Reduzierung von Projekten im Elektroauto-Bereich
Zu den auffälligsten Entscheidungen gehört die Schließung von Cellforce, einem Unternehmen, das sich auf die Entwicklung und Produktion von Batterien für Elektrofahrzeuge spezialisiert hatte. Porsche hatte dieses Segment zuvor als wichtigen Teil seiner Zukunftsstrategie gesehen, doch das Projekt erhielt nicht die notwendige Marktakzeptanz.
Das Unternehmen versuchte, einen neuen Investor oder Käufer für die Sparte zu finden, was jedoch nicht gelang. In der Folge wird die Produktion eingestellt, Teile der Assets verkauft und die Mitarbeiter in andere Konzernbereiche überführt oder freigestellt.

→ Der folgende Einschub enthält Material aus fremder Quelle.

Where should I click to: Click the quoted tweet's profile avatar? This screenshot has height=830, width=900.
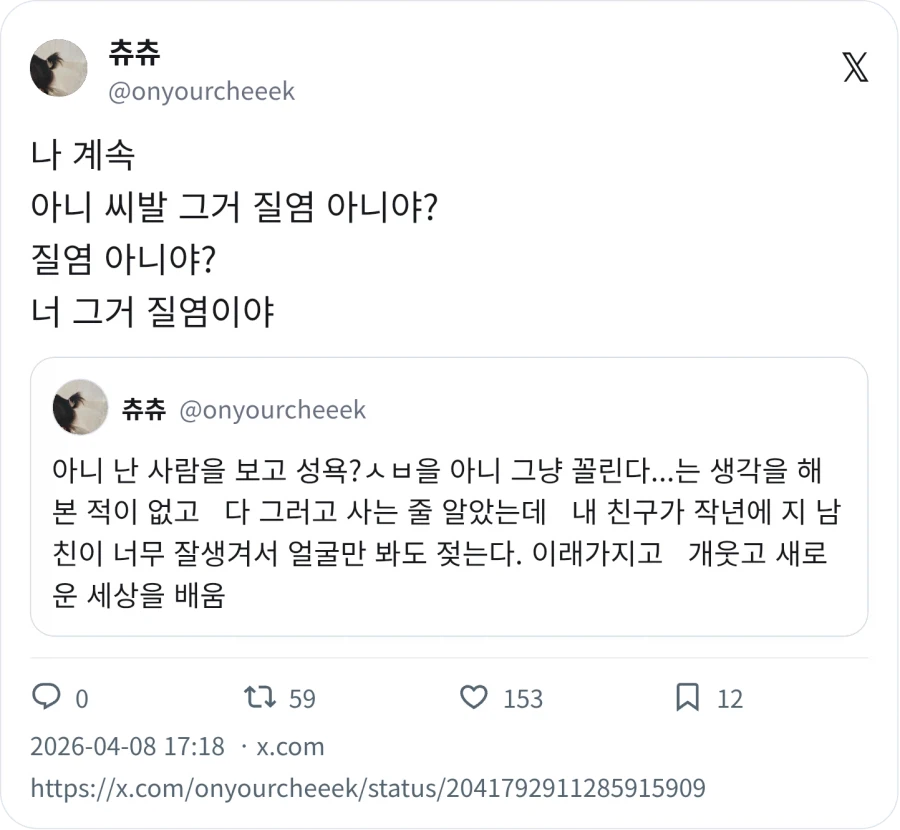[x=80, y=408]
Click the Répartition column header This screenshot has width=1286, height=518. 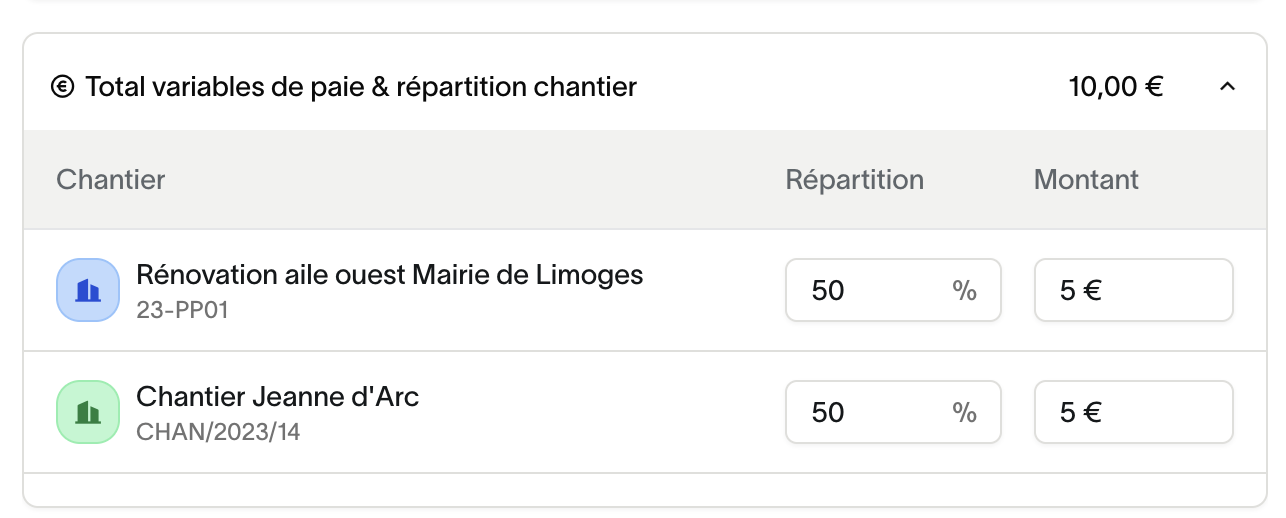tap(854, 180)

Zudem stellt Porsche die Entwicklung der Sparte Porsche eBike Performance ein, die sich mit elektrischen Fahrrädern und deren Antriebssystemen beschäftigte. Die Einheit entwickelte Elektromotoren und Komponenten, doch das Unternehmen hat beschlossen, keine weiteren Investitionen in diesen Bereich zu tätigen.
Ein weiteres eingestelltes Projekt ist die Beratungsfirma Cetitec, die auf Ingenieurdienstleistungen und Entwicklungen im Bereich der Elektromobilität spezialisiert war.
Warum Porsche den Kurs ändert
Vor einigen Jahren rechneten viele Automobilhersteller mit einem schnellen Übergang des Marktes zu rein elektrischem Verkehr. Auch Porsche setzte auf eine umfassende Elektrifizierung seiner Modellpalette und plante, den Anteil solcher Fahrzeuge in den kommenden Jahren deutlich zu erhöhen.
Die Realität hat sich jedoch als komplexer erwiesen. Hohe Batteriekosten, schwankende Nachfrage in einzelnen Märkten und ein verlangsamtes Wachstum bei den Verkäufen von Elektrofahrzeugen haben viele Unternehmen dazu veranlasst, ihre ursprünglichen Pläne zu überdenken.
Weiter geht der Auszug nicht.